## Отрывок из дневника
:::

Обычно в день рождения я подводил итоги: что сделано было за год [224] . И в первый раз я вынужден признать: да ничего! Написан до половины сценарий для Кошеверовой. Акимов стал репетировать позавчера, вместе с Чежеговым, мою пьесу «Вдвоем» [225] , сделанную год назад. И больше ничего. Полная тишина. Пока я болел, мне хотелось умереть. Сейчас не хочется, но равнодушие, приглушенность остались. Словно в пыли я или в тумане. Вот и всё.
224
Запись от 20 октября 1957 г.
225
Последняя пьеса Е.Шварца. В театре Н.Акимова спектакль шел под названием «Повесть о молодых супругах».
Прошли праздники [226] . Я их не заметил, как и подобает лежачему больному. Я, в сущности, лежу уже десятый месяц. И не узнаю себя. Я долго чувствую. Всю ночь могу думать об одном и том же. Как бы это не было мучительно. Я думаю, что если поправлюсь надежно (это мне трудно себе представить), то начну писать по — новому.

:::

## Исходные данные
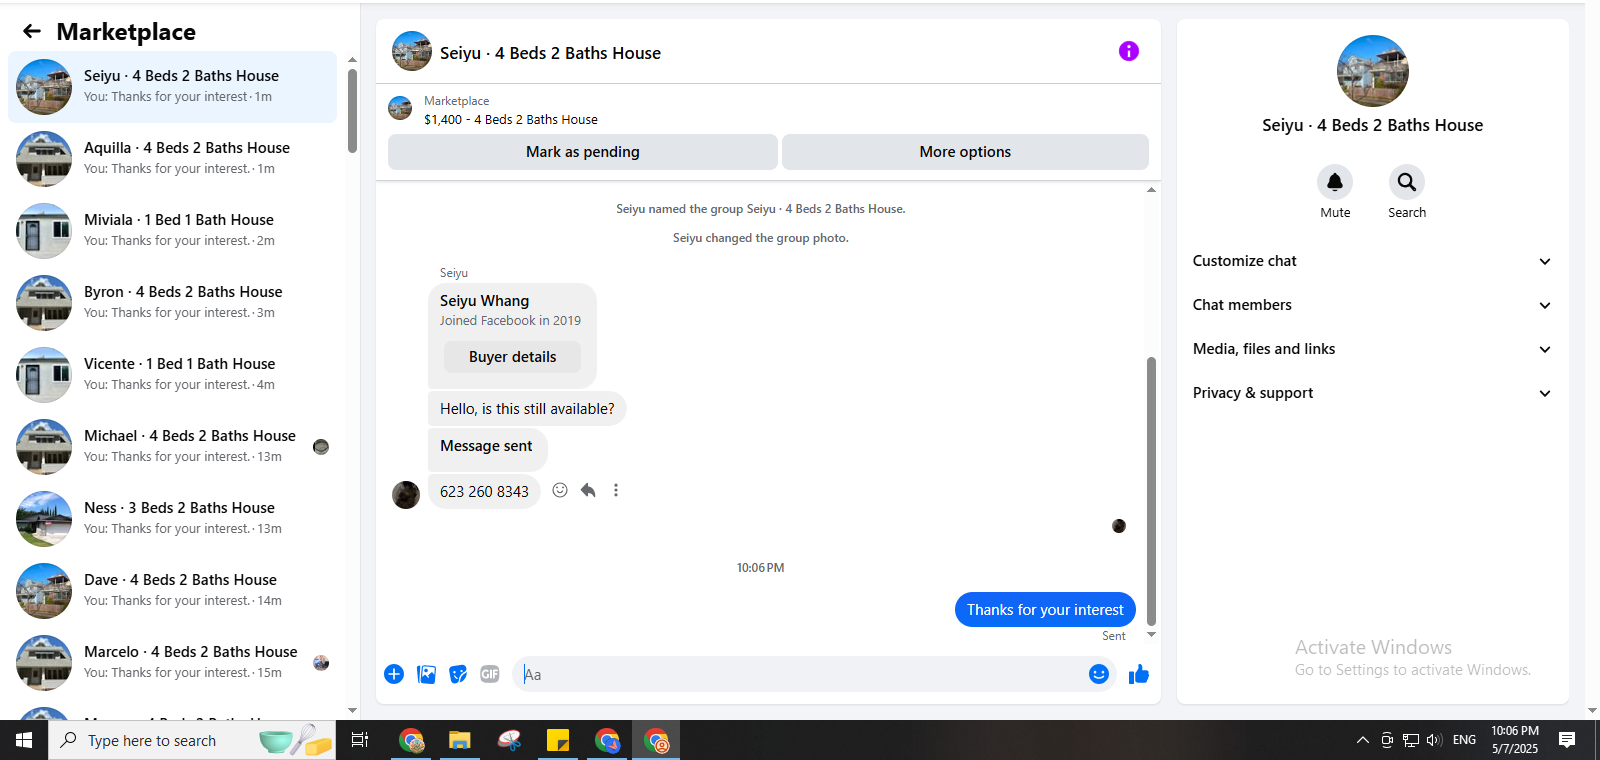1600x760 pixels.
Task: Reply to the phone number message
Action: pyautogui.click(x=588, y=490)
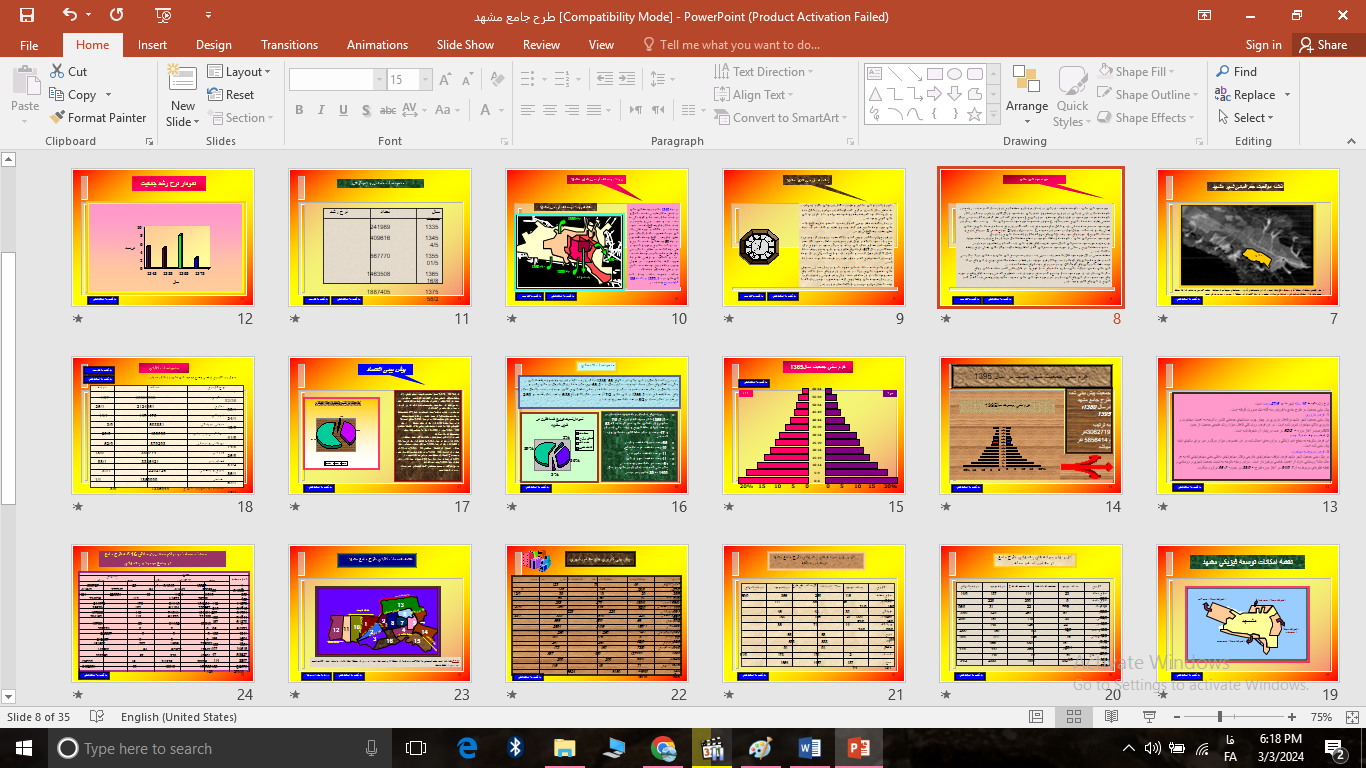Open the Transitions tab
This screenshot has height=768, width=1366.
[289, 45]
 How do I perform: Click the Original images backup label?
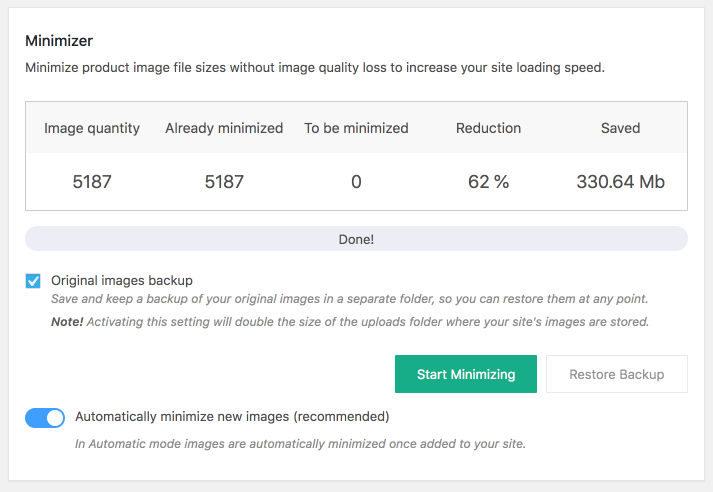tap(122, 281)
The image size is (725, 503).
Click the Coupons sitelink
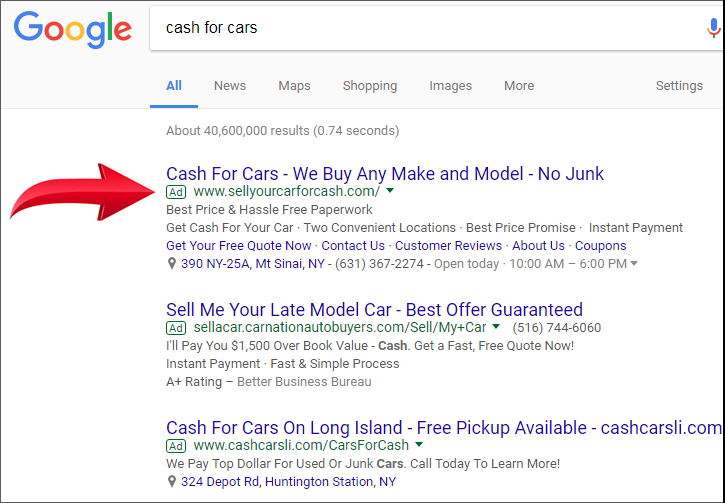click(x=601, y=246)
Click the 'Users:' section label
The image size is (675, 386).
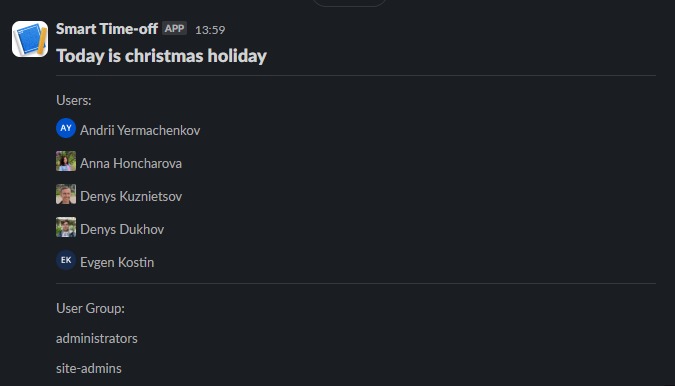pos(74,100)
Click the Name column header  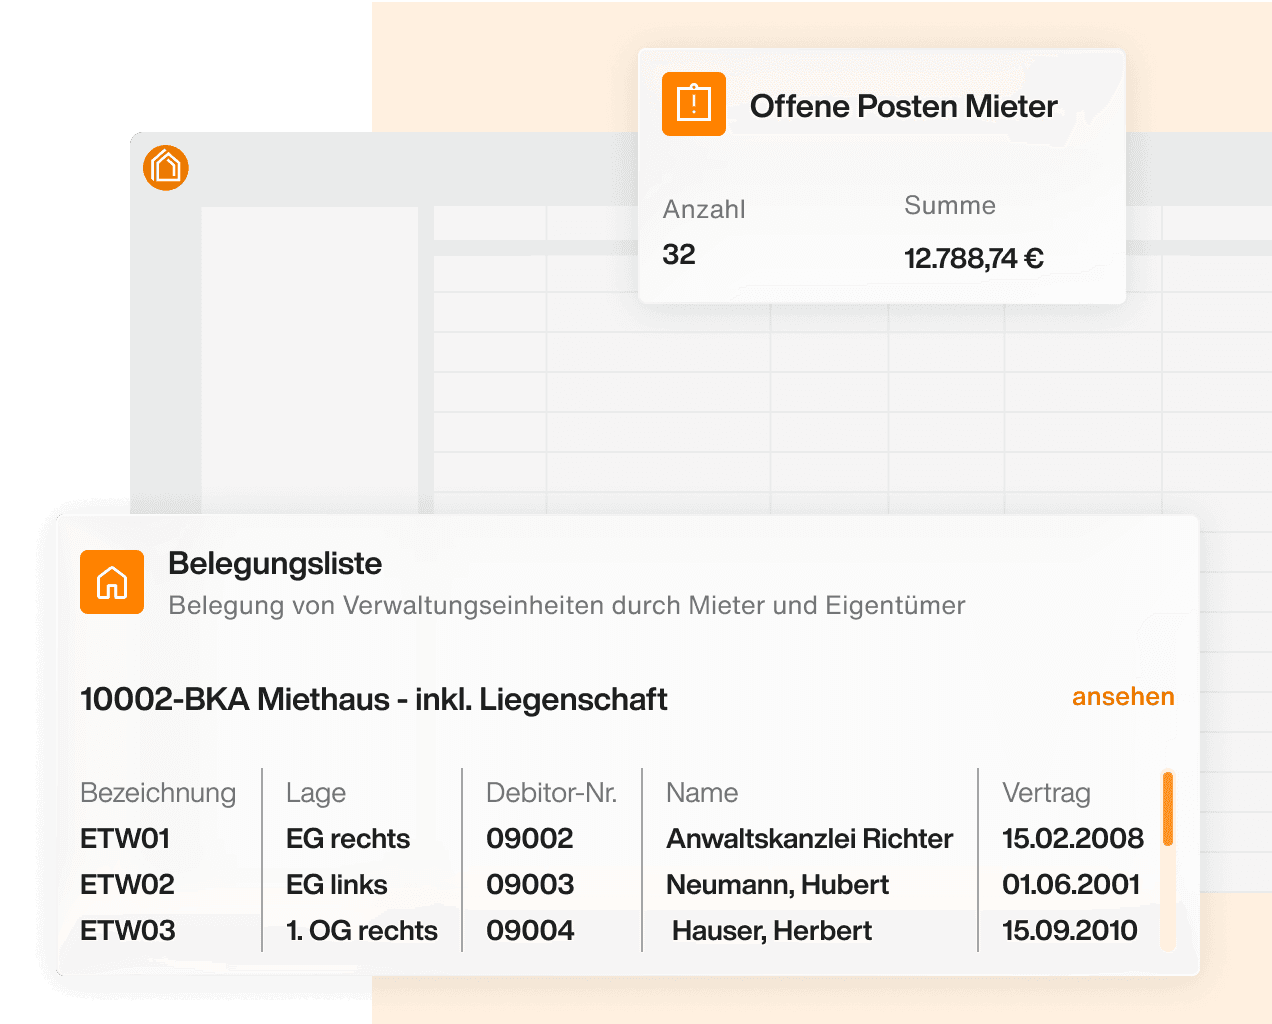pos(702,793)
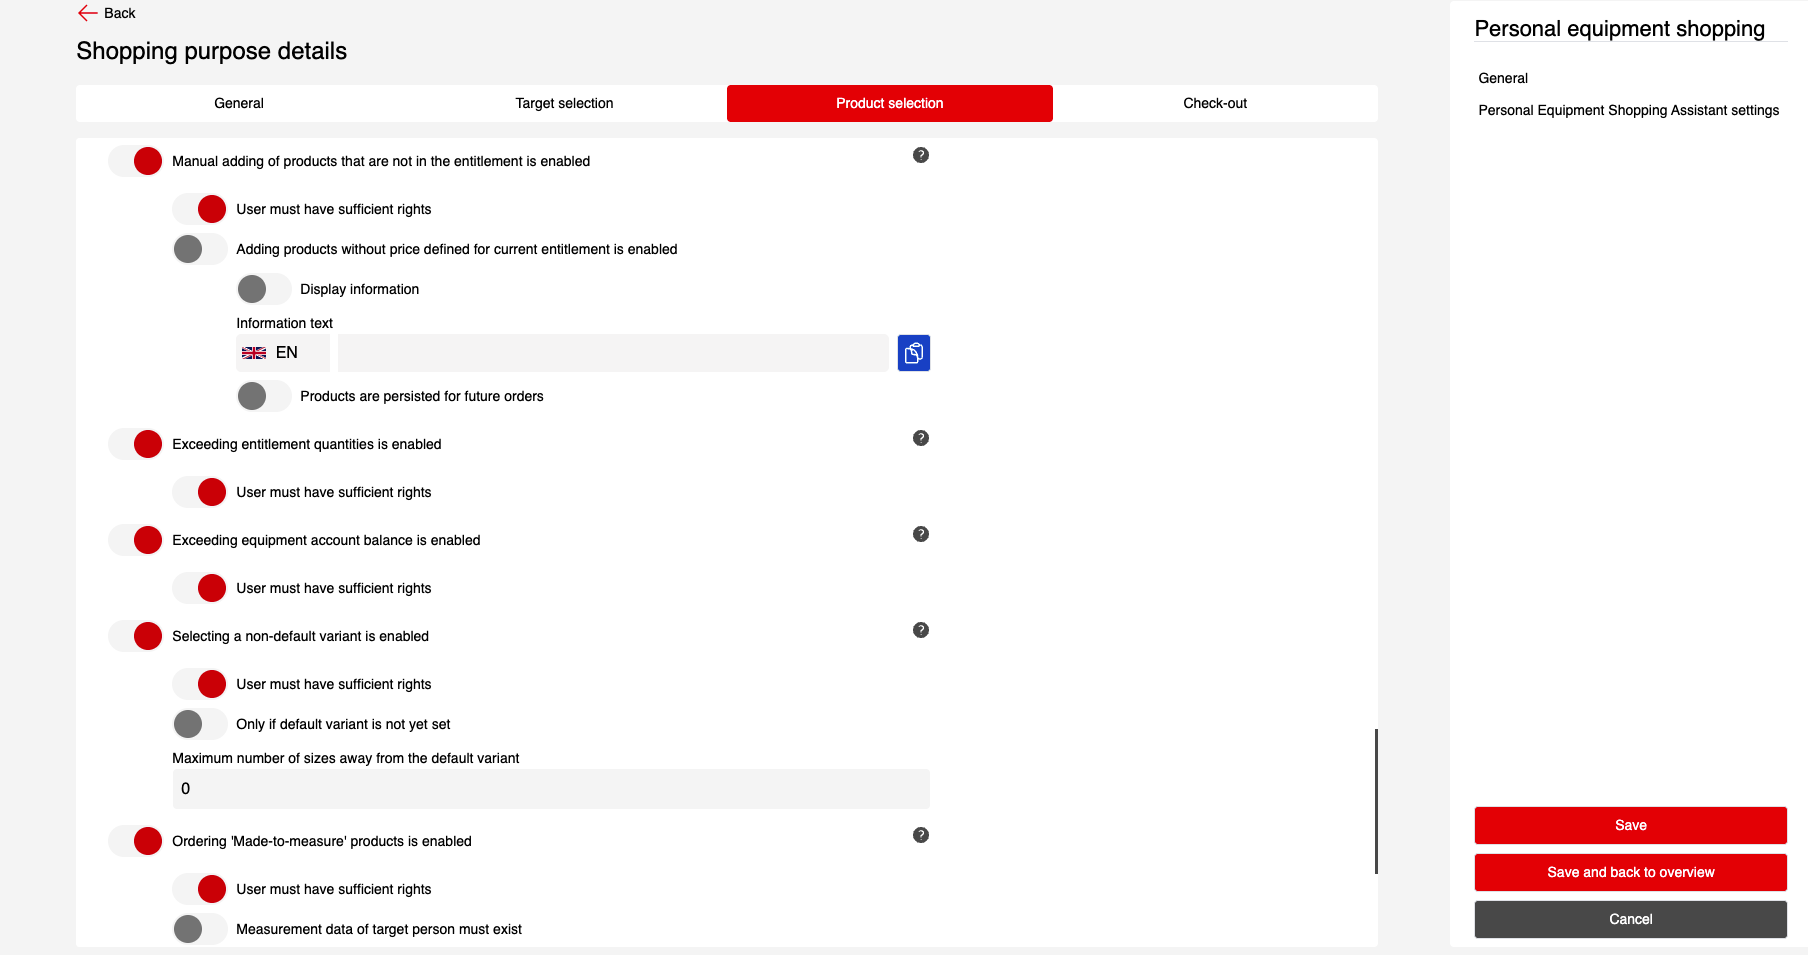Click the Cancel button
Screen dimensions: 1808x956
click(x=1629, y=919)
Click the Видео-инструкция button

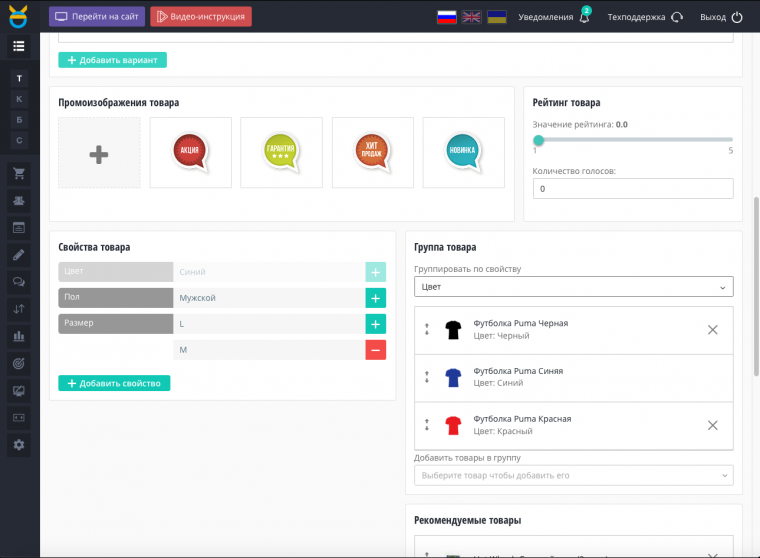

:::

## Изучаем материал
**a.** Выведите без изменений часть отрывка из дневника, которая начинается со слов «Прошли праздники [226]» и заканчивается словами «по — новому.».
**b.** Продолжите отрывок из дневника, начав сразу после его последнего предложения.
Данные никак не связаны с отрывком из дневника.

## Ответы к заданиям
**a.**
Прошли праздники [226] . Я их не заметил, как и подобает лежачему больному. Я, в сущности, лежу уже десятый месяц. И не узнаю себя. Я долго чувствую. Всю ночь могу думать об одном и том же. Как бы это не было мучительно. Я думаю, что если поправлюсь надежно (это мне трудно себе представить), то начну писать по — новому.

**b.**
Надоело мне уходить в болезнь все глубже и глубже и без особого к тому основания. Если я не встряхнусь и не поднимусь — не выбраться мне из болезни. Говорил сегодня с Козинцевым [227] . Он рассказал, что видел сегодня на улице старика, сердитого и смотрящего до того по — крестьянски, что Козинцев решил, что он со студии, приготовлен к съемке, но, оказавшись поближе, убедился, что старик — настоящий старик, с бородой… вьющейся от природы, с вьющимися седыми волосами. Седые кудри лежали правильно — но сами собой, без помощи студий — ных парикмахеров. Старик был пьян — но благостно, никого не обижал. Он заговаривал с детьми так ласково, что матери останавливались: «Послушай, дедушка тебе что-то хочет сказать». А дедушка умолял всех встречных детей об одном: «Милый ты мой, хороший. Вот такой хороший мальчик, — я тебе голубя подарю — живого. И живого теленочка. А ты меня за это зарой. Только хорошенько зарой, милый ты мой, хороший мальчик». Вот уже и без четверти семь. Ночь проспал как будто. За окном очень тихо
226
Запись от 10 ноября 1957 г.
227
Запись от 11 ноября 1957 г.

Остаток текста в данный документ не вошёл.